## What the task asks
Exactly as given, write out the lines from the one containing "Marta, cocina y muñecas (665, 418)" through the end of the listing, with both ends included and nothing else.

## Data excerpts
= = =
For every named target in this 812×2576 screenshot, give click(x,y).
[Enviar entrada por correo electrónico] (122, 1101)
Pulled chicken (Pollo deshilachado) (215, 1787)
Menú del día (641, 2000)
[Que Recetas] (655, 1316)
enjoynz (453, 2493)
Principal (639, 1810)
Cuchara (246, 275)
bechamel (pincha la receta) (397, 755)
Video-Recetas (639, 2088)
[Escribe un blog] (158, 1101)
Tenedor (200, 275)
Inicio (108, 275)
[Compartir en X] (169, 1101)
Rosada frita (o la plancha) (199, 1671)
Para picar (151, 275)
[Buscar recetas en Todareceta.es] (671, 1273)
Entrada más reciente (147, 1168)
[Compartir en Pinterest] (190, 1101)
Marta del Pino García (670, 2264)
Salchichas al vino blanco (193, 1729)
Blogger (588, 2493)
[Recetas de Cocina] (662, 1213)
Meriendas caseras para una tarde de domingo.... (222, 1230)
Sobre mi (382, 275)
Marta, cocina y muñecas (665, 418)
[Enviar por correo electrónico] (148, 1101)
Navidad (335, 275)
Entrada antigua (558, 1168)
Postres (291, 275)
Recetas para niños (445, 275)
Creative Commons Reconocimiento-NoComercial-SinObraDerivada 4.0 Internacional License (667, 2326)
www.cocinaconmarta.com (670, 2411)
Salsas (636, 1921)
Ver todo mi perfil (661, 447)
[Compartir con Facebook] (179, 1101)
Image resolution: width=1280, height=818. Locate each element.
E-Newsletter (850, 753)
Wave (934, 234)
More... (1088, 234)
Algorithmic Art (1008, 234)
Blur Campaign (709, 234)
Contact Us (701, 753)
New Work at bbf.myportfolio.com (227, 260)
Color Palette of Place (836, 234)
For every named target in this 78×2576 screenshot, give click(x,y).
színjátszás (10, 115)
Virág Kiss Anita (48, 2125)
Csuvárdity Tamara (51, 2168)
= = =
## Completed task
Marta, cocina y muñecas (665, 418)
[Enviar por correo electrónico] (148, 1101)
Navidad (335, 275)
Entrada antigua (558, 1168)
Postres (291, 275)
Recetas para niños (445, 275)
Creative Commons Reconocimiento-NoComercial-SinObraDerivada 4.0 Internacional License (667, 2326)
www.cocinaconmarta.com (670, 2411)
Salsas (636, 1921)
Ver todo mi perfil (661, 447)
[Compartir con Facebook] (179, 1101)
Image resolution: width=1280, height=818. Locate each element.
E-Newsletter (850, 753)
Wave (934, 234)
More... (1088, 234)
Algorithmic Art (1008, 234)
Blur Campaign (709, 234)
Contact Us (701, 753)
New Work at bbf.myportfolio.com (227, 260)
Color Palette of Place (836, 234)
For every named target in this 78×2576 screenshot, give click(x,y).
színjátszás (10, 115)
Virág Kiss Anita (48, 2125)
Csuvárdity Tamara (51, 2168)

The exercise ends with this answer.